John C. Horne, Paul E. Devine, David M. Wheeler, Alan J. Scott

Large amounts of hydrocarbons have been discovered in association with valley-fill deposits. The lateral and vertical distribution of siliciclastic rock types in transgressive valley-fill deposits is governed by the stratigraphic sequence. The sequence stratigraphy is controlled primarily by the interaction of subsidence, eustacy, and volume of sediments.

During periods when eustatic sea-level decline exceeds the rate of subsidence, much or all of a basin may become exposed, and a lowstand surface of erosion will develop forming a stratigraphic sequence boundary. In deeper basins such as the Gulf Coast basin, the lowstand erosion surfaces are confined to the shelves at the margins of the basin.

When the sedimentation rate is less than the sum of the rate of subsidence and eustatic sea-level change, a transgressive sequence develops over the lowstand surface with deeper water facies overlying shallower water and/or nonmarine facies. Reservoir-potential siliciclastics accumulate in valley-fill, estuarine, and wave-reworked transgressive deposits. Differences in the spectrum of transgressive deposits can be attributed to variations in the rate of eustatic sea-level rise, subsidence, and sediment supply.
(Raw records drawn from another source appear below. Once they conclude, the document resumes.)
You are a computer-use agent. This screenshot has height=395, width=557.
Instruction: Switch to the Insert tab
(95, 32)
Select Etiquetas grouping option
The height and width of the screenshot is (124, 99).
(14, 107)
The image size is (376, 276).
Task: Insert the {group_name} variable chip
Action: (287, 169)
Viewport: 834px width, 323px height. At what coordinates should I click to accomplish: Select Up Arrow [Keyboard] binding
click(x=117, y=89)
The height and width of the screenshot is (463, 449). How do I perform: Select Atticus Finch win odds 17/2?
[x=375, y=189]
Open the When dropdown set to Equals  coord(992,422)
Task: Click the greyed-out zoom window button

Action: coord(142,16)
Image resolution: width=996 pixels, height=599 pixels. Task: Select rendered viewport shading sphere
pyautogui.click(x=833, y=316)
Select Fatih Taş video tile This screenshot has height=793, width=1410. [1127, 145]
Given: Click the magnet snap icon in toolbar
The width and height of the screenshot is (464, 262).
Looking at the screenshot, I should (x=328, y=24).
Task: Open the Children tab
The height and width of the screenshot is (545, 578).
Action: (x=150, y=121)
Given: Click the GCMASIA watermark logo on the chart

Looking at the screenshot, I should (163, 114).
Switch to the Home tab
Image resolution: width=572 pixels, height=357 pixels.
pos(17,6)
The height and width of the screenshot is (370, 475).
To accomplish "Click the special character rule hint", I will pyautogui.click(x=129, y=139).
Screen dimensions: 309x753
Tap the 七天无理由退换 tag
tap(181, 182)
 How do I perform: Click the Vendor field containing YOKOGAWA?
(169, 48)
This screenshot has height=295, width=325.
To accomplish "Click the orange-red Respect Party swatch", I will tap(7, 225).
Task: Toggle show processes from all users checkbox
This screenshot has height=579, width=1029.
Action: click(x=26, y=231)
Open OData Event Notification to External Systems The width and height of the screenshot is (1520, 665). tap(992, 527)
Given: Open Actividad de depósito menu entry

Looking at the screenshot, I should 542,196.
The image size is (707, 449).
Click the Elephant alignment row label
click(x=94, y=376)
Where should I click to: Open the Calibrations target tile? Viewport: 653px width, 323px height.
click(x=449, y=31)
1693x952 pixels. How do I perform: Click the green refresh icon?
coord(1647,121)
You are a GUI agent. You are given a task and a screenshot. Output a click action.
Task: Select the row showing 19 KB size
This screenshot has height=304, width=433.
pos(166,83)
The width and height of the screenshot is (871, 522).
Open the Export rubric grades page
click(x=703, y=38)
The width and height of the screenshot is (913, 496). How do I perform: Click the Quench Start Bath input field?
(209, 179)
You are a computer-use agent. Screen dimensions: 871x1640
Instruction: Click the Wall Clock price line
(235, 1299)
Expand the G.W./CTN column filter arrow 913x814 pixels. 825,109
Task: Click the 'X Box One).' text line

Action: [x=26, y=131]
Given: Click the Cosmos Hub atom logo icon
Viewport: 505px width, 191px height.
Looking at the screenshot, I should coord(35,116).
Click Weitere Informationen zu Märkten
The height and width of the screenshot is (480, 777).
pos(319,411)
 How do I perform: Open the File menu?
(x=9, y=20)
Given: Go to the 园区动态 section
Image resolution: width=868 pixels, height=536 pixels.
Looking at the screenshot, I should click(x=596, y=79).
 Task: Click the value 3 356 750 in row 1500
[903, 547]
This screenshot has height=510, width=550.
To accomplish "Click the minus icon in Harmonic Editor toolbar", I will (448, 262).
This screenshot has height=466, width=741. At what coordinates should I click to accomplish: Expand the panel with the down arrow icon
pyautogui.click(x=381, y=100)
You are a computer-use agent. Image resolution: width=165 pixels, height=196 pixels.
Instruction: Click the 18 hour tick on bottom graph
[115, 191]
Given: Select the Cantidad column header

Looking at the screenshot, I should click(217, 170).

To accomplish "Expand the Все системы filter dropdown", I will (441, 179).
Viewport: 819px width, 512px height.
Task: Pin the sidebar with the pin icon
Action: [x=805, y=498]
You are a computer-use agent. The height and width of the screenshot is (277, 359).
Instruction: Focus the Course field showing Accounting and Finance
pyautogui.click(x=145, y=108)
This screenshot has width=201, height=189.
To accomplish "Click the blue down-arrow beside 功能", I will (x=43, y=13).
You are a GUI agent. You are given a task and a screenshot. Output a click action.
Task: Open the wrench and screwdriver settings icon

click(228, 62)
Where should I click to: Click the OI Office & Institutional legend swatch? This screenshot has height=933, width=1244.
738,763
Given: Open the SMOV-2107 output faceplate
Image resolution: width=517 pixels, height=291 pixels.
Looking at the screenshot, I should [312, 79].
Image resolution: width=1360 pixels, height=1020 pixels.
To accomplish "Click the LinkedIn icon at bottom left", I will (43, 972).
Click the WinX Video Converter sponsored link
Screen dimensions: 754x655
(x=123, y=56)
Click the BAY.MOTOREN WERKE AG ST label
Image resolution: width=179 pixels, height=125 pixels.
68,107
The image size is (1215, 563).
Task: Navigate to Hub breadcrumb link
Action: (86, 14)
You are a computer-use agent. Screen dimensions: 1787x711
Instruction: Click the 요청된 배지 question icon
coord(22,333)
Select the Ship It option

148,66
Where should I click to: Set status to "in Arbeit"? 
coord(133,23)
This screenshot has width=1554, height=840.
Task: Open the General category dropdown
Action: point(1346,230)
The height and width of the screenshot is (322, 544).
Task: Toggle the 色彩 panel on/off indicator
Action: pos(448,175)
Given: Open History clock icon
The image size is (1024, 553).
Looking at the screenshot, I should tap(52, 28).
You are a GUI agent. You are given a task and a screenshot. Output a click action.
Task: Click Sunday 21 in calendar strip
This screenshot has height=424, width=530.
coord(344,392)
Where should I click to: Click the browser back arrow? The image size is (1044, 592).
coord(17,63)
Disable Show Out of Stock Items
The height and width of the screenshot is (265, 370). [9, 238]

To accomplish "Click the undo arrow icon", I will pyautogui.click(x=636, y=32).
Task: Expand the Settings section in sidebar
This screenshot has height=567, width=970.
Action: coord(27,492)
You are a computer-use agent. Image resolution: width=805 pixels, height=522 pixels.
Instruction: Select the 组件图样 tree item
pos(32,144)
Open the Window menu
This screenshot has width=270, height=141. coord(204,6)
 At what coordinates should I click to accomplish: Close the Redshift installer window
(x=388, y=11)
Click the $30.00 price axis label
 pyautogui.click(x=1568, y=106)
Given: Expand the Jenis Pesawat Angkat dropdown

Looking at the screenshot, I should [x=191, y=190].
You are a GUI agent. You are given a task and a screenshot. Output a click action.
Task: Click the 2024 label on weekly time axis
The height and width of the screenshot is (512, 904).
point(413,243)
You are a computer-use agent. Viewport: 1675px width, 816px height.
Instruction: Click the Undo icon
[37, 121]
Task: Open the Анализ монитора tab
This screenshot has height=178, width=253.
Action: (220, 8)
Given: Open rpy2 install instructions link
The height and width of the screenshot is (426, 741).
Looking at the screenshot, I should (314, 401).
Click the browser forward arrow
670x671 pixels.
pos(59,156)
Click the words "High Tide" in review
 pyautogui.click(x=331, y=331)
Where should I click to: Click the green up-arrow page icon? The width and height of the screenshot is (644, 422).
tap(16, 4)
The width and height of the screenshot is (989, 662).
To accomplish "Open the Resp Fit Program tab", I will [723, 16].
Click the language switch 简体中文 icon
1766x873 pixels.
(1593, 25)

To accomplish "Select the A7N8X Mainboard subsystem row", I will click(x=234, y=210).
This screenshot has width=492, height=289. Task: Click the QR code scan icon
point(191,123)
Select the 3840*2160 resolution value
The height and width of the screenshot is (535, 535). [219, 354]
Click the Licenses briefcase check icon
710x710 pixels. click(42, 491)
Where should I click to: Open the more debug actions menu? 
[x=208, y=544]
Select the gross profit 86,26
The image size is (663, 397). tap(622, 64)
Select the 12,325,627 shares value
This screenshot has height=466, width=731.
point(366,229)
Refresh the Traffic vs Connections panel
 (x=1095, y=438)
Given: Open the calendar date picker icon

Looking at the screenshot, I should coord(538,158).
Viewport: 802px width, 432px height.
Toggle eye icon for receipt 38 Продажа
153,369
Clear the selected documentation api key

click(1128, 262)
Rapid rates of subsidence and/or eustatic sea-level rise relative to sediment supply result in an abrupt landward shift in facies and valleys filled primarily with estuarine muds. Examples include the Opeche formation of the Powder River Basin and the lower Wilcox and Yegua formations of the Texas Gulf Coast. The valley-fill mudstones in these units trap hydrocarbons in laterally adjacent facies.

Slower rates of relative sea-level rise, or increased sediment supply, result in valley-fill sequences with thicker basal fluvial deposits overlain by estuarine to marine sands and muds. Petroleum is produced from fluvial-estuarine reservoirs within this type of valley-fill in the Morrow Formation in southeast Colorado and southwest Kansas and the Doig Formation of western Alberta.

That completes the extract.